The lasso is very similar to ridge regression, with one small but important difference. We still penalize large coefficients but we do so in a different way. The lasso measures the size of the coefficients differently and minimizes the quantity:\sum_{i=1}^n \left( y_i - \left(c_0 + \sum_{j = 1}^p c_j x_{ij} \right)\right)^2 + \lambda \sum_{k=1}^p |c_k|

Note that the squares of the coefficients have been replaced by the absolute values of the coefficients. (The lasso penalty is called an L1 penalty, while the ridge penalty is called an L2 penalty.) This subtle change has some interesting consequences. As with ridge regression, the lasso shrinks coefficients.  However, unlike ridge regression, the lasso can shrink individual coefficients to zero. In this way, the lasso can decide not to use variables that are not very predictive.

To get an idea of how this works, consider the following figure.

The circular contours correspond to coefficient values yielding the same sum of squares error. The ordinary least squares solution is the black dot at the center of the circles. Each circle as you move out corresponds to larger and larger sum of squares error. The lasso penalty forces the coefficients to lie within the diamond shaped regions. The larger λ is, the smaller the diamond shaped region will be. If λ is small enough, the region will contain the ordinary least squares solution and so the lasso and ordinary least squares solutions will be the same (the black dot lies within the black diamond). A larger value of lambda will shrink the coefficients (the blue dot). Increasing lambda some more shrinks the diamond region to the point where the circles will intersect it at a corner (the red dot). In this case, we see that c1 is set to zero. Increasing λ further will continue to shrink c2.

(If we made a similar plot for ridge regression, the diamond shaped regions would be replaced by circular regions and none of the dots corresponding to the ridge solutions would lie along the axes.)

The algorithm in healthcareai tries several values of λ and automatically selects the one which yields the best performance.

Some Additional Remarks

  • Examples of using the lasso in healthcareai can be found in the healthcareai documentation (to access these examples, type “?LassoDeployment” after loading healthcareai into R).
  • There are further generalizations of ridge regression and the lasso.
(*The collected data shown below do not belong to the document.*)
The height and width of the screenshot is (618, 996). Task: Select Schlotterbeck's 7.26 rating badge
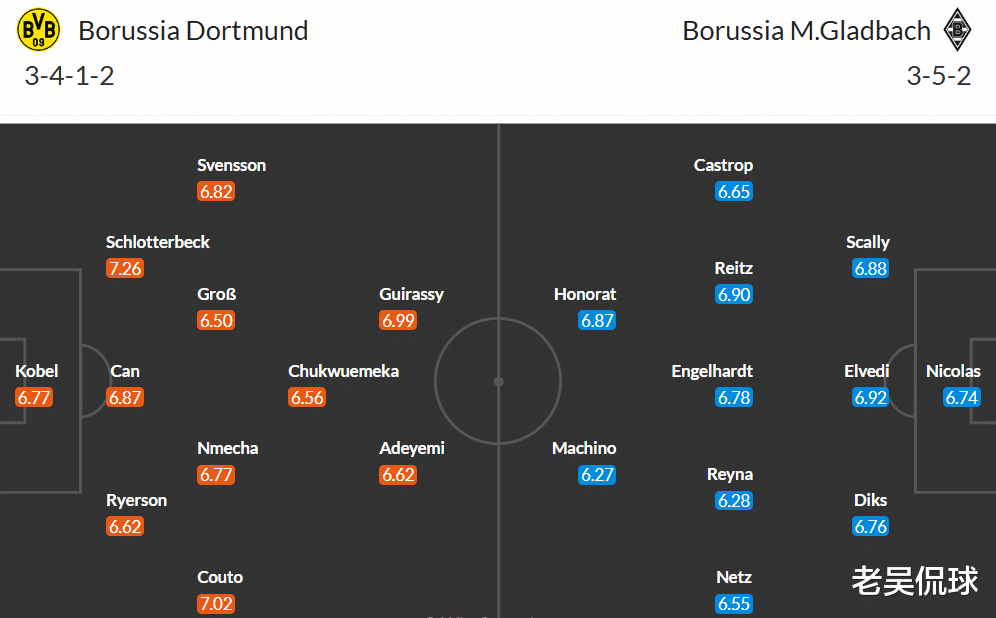[x=125, y=268]
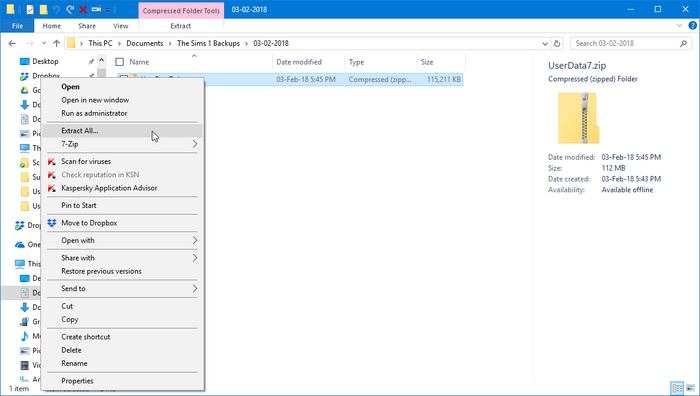Click the Back arrow in the navigation bar
700x396 pixels.
pos(12,43)
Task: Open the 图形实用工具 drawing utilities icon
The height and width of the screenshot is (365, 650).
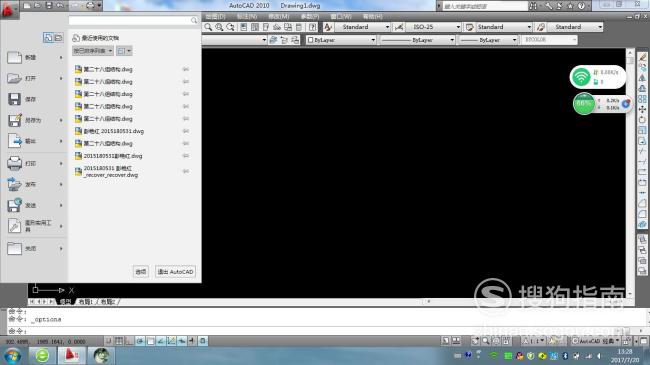Action: coord(15,226)
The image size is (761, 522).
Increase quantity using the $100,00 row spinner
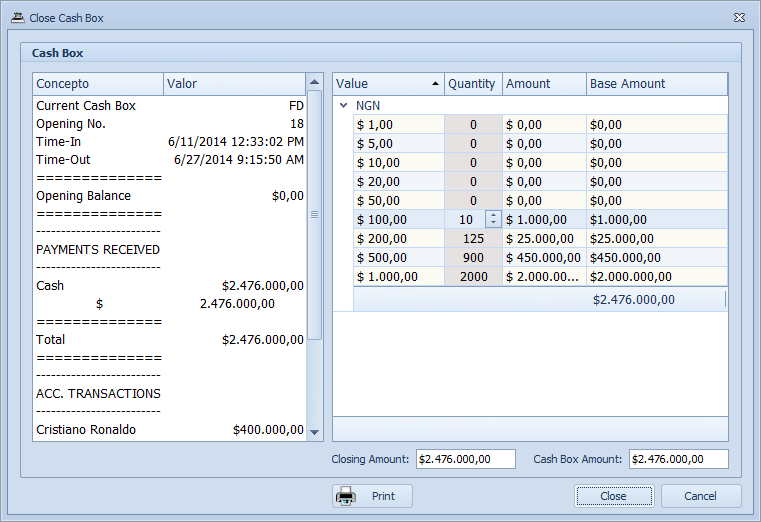[x=493, y=215]

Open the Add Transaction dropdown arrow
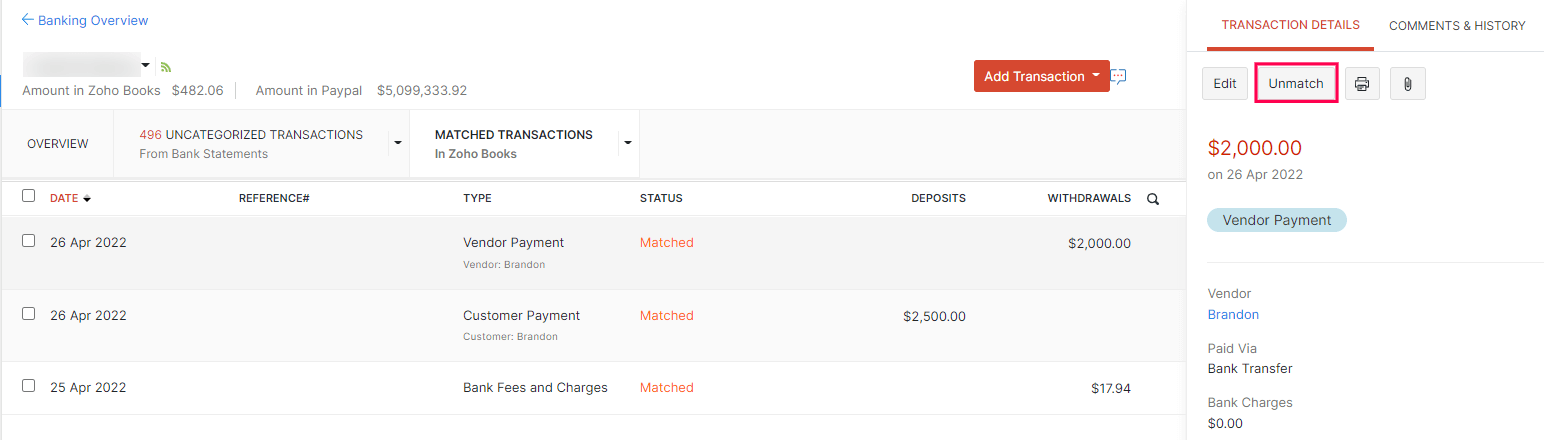(x=1096, y=76)
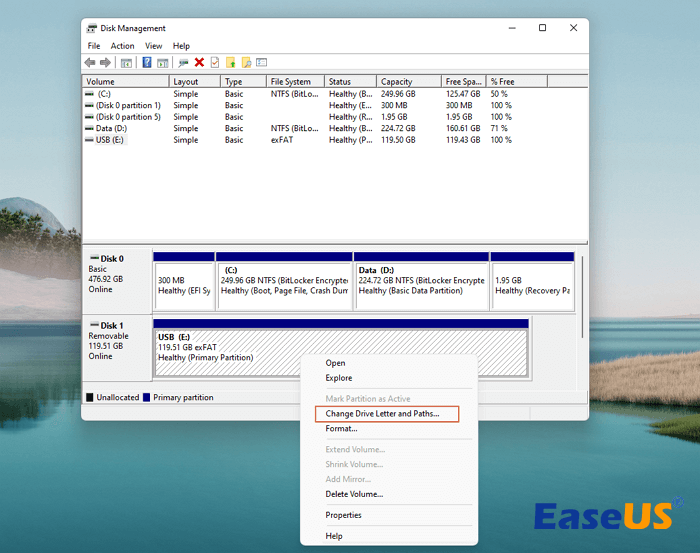The width and height of the screenshot is (700, 553).
Task: Select Change Drive Letter and Paths option
Action: click(382, 413)
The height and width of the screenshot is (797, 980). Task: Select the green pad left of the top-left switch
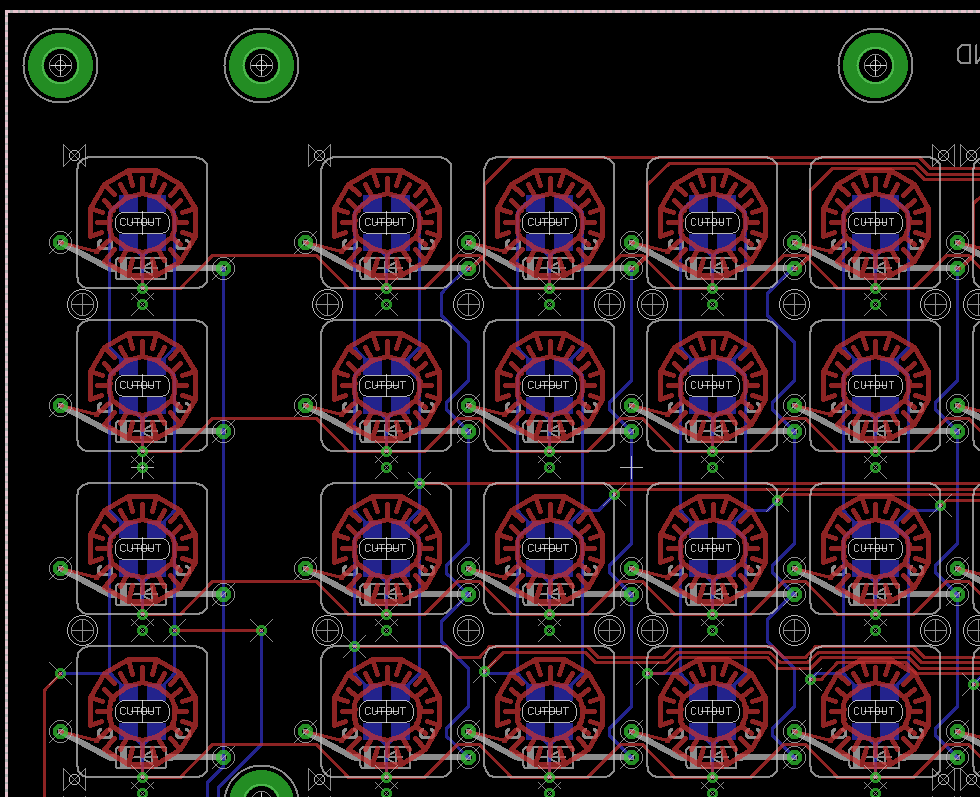(60, 242)
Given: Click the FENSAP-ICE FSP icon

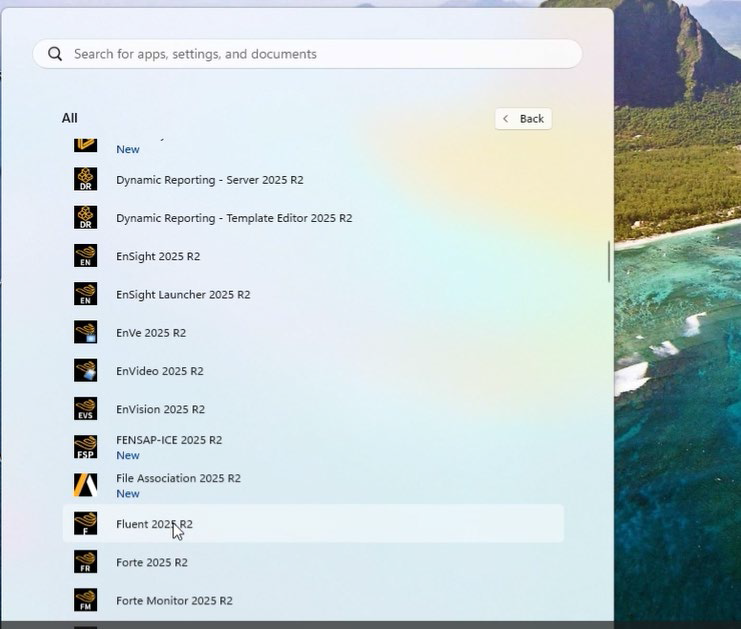Looking at the screenshot, I should pos(86,447).
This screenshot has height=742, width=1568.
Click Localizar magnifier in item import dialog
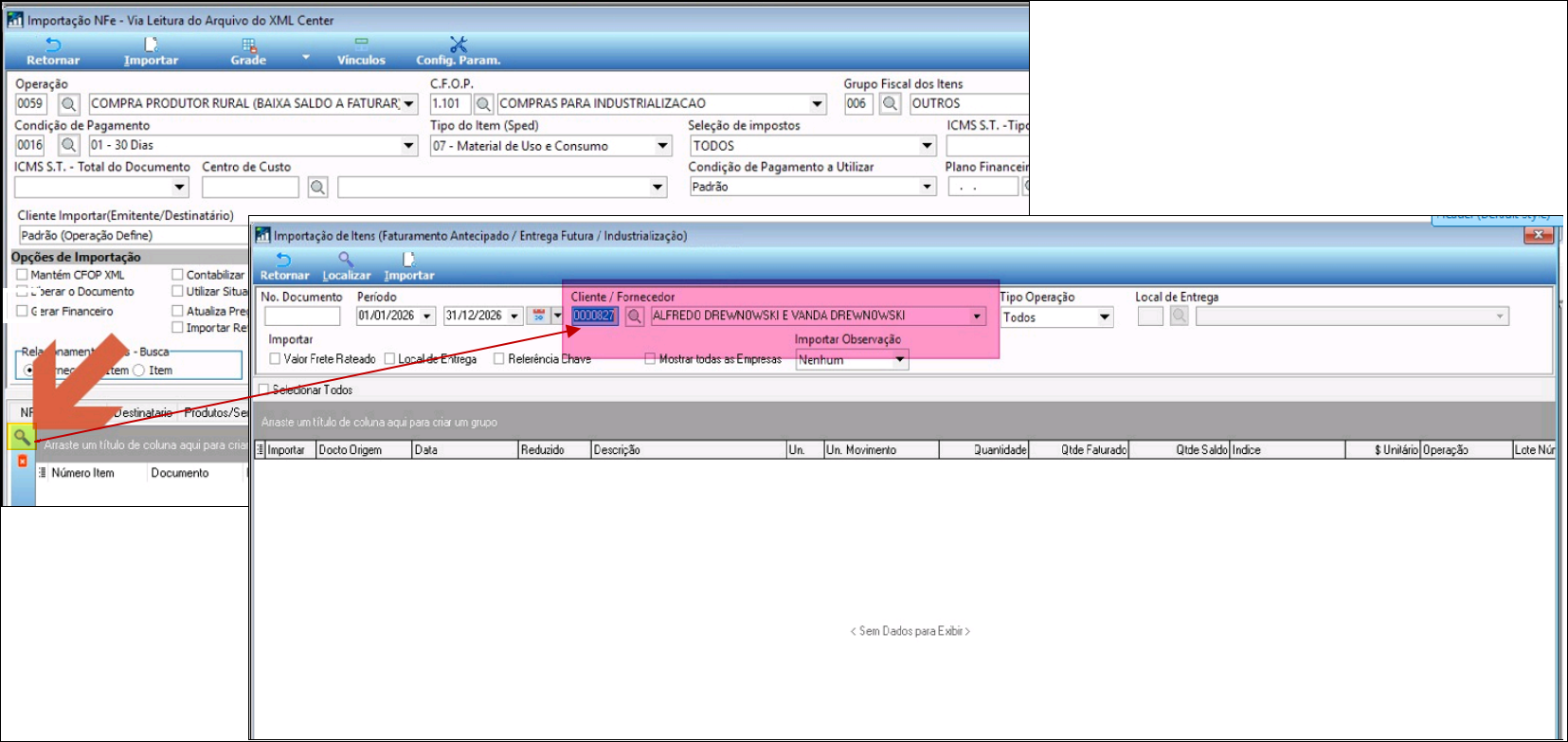pos(346,266)
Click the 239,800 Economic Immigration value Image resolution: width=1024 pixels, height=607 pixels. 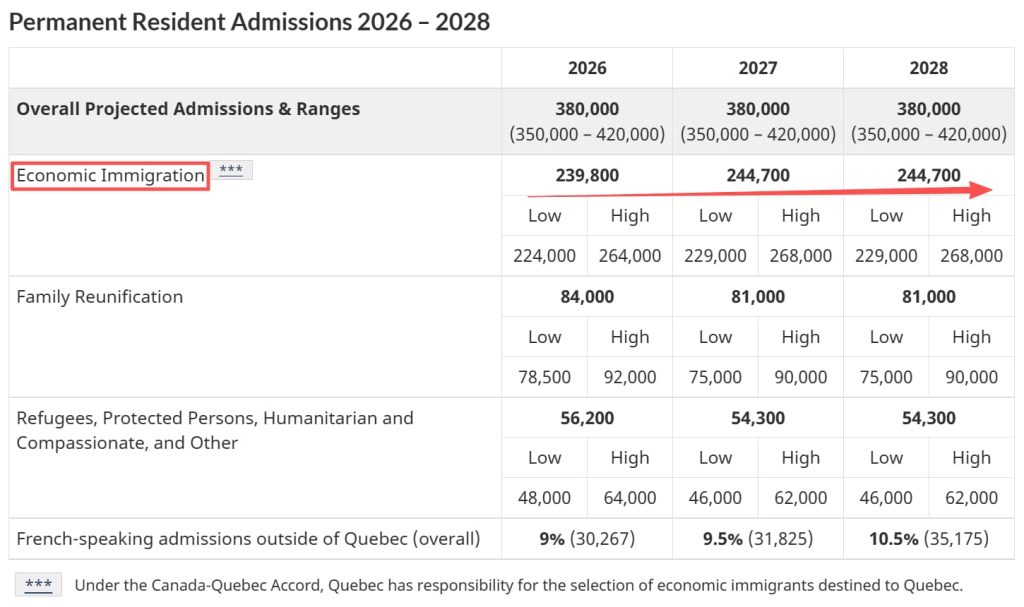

Some examples include the elastic net, which combines the ridge regression and lasso penalties in a clever way, and group lasso, which accounts for additional information about how certain variables are related when doing feature selection. The healthcareai package uses the group lasso.
  • As mentioned earlier, linear regression dates back to the early 1800s. Ridge regression was introduced in statistics in 1970, the lasso was introduced in 1996, and the elastic net and group lasso were introduced in 2005 and 2006, respectively. This shows how a small change can be the difference between ancient history and cutting-edge technology
  • A good reference for learning more about the lasso (as well as many other machine learning methods) is chapter 6 of An Introduction to Statistical Learning. For a more advanced treatment, see chapter 3 of The Elements of Statistical Learning (pdfs for both are freely available on the websites).